What you are asked to do
In the stretch from the line containing "You are a computer-use agent. The image" through the line containing "pos(130,474)", change "screenshot" to "screen capture" and give those lines again with nothing else altered.

---*---

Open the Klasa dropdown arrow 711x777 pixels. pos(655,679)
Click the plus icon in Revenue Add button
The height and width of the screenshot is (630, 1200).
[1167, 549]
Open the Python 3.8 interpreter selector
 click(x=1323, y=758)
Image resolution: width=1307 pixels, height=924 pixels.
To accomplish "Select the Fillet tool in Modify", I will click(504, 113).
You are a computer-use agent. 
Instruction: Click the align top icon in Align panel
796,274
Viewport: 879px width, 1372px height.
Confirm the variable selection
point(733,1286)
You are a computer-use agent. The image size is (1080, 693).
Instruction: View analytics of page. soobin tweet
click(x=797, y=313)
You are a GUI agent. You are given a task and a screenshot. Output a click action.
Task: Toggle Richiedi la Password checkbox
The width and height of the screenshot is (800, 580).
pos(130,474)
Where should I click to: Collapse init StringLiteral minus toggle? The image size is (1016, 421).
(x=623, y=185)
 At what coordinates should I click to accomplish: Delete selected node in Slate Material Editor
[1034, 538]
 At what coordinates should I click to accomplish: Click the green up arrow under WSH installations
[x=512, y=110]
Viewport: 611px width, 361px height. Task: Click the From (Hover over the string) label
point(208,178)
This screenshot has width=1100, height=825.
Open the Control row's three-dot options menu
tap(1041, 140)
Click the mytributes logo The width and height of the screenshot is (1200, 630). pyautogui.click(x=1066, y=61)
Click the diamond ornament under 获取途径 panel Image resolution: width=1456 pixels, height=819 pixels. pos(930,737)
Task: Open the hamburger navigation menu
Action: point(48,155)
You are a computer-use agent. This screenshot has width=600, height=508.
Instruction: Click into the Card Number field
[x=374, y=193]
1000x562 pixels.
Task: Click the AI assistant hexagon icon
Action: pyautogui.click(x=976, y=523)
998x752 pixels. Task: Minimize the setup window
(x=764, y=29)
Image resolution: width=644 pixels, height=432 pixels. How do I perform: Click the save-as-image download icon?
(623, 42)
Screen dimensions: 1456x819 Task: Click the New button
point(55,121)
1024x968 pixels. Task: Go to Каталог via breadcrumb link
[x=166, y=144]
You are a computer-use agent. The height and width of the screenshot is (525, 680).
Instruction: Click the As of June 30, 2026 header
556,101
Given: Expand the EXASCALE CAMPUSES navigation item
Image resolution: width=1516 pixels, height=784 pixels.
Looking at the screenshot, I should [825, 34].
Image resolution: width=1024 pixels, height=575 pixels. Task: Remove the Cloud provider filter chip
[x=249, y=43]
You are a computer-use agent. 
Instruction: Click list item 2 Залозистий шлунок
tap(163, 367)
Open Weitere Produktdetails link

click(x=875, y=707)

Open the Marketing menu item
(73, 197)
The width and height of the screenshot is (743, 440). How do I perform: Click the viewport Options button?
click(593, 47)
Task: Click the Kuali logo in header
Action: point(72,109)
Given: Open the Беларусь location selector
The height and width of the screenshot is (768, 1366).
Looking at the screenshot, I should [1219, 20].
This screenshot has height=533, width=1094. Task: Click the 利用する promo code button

---*---

Task solution
You are a computer-use agent. The image size is (1080, 693).
Instruction: View analytics of page. soobin tweet
click(x=797, y=313)
You are a GUI agent. You are given a task and a screen capture. Output a click action.
Task: Toggle Richiedi la Password checkbox
The width and height of the screen capture is (800, 580).
pos(130,474)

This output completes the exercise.